In fact, as point analytic and big data applications become more accessible to business users and don’t require costly IT investments or management burdens, a tsunami of analytic prowess is making waves in established businesses as well as disruptors, such as internet-only banks creating truly personalized, cost-saving, virtual agent transactions. Consider prescriptive analytics that examine the shape of data to determine if fraud is being committed; optimization and modeling algorithms that can automatically self-adjust depending on the time and the channel that a consumer responds; and new capabilities that allow analytics, calculations and decision tables to be combined in decision models, helping transform limitations of traditional “business rule” platforms that struggle to keep up with the speed and power of today’s new breed of decision analytics.

We’ve spoken about some of the perceived barriers to entry for prescriptive analytics: infrastructure, cost, resource mix, culture, and IT vs. LOB vs. overarching business needs. A necessary component of the discussion, as introduced in the previous section, is this relatively overlooked concept of operational negation—essentially, when a business won’t activate its analytic advantage to the full extent possible. In many organizations, game-changing analytic applications are being developed in some LOBs, while others operate much as they did 10, 15 or even 20 years ago. It’s not just a matter of how the business is “wired,” but also how “hard-wired” it is—how easy it is to change dated policies, cultures and practices—that will most certainly impact the long-term march to analytic maturity.

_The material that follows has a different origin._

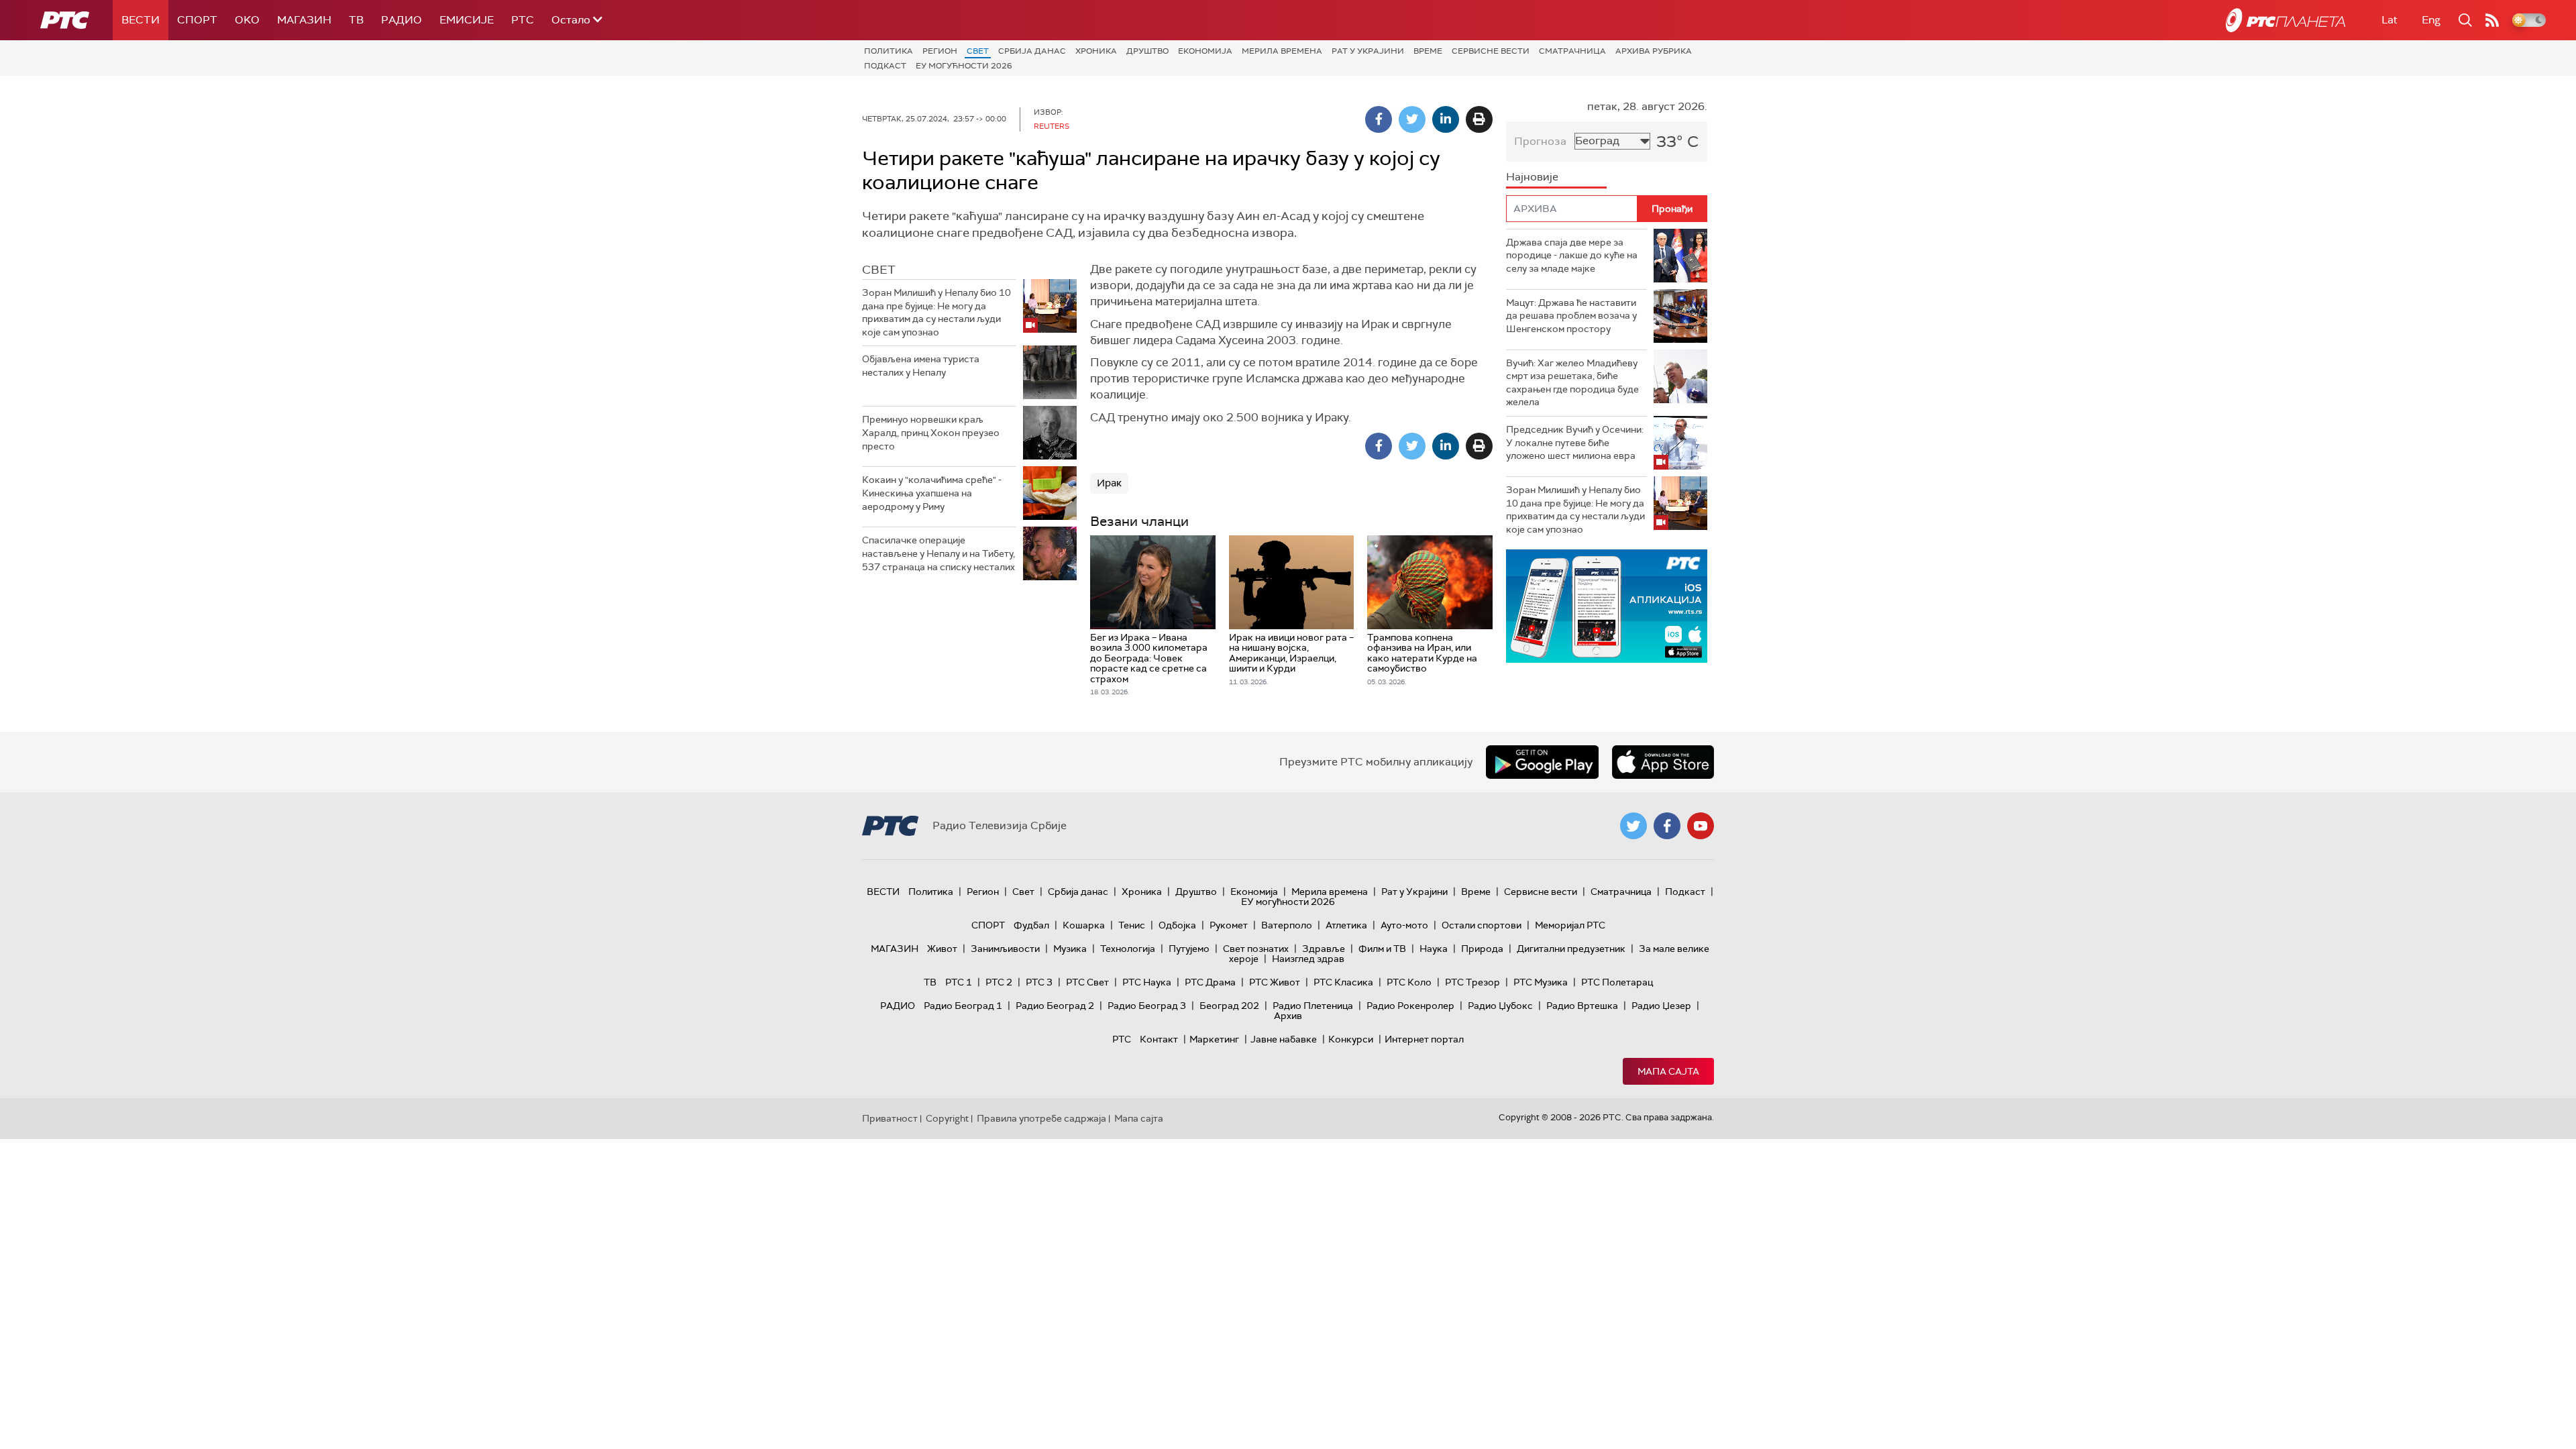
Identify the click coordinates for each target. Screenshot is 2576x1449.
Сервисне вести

Organizations that can accumulate enough quick wins with decision analytics will likely have the best chance of moving the needle, but time will tell which types of organizations, in which industries, are most effective in evolving. Although it is hard to quantify, those businesses that allow their institutional DNA to keep pace with the speed of business will most likely find themselves in the driver’s seat when the profits are counted at the end of each fiscal period.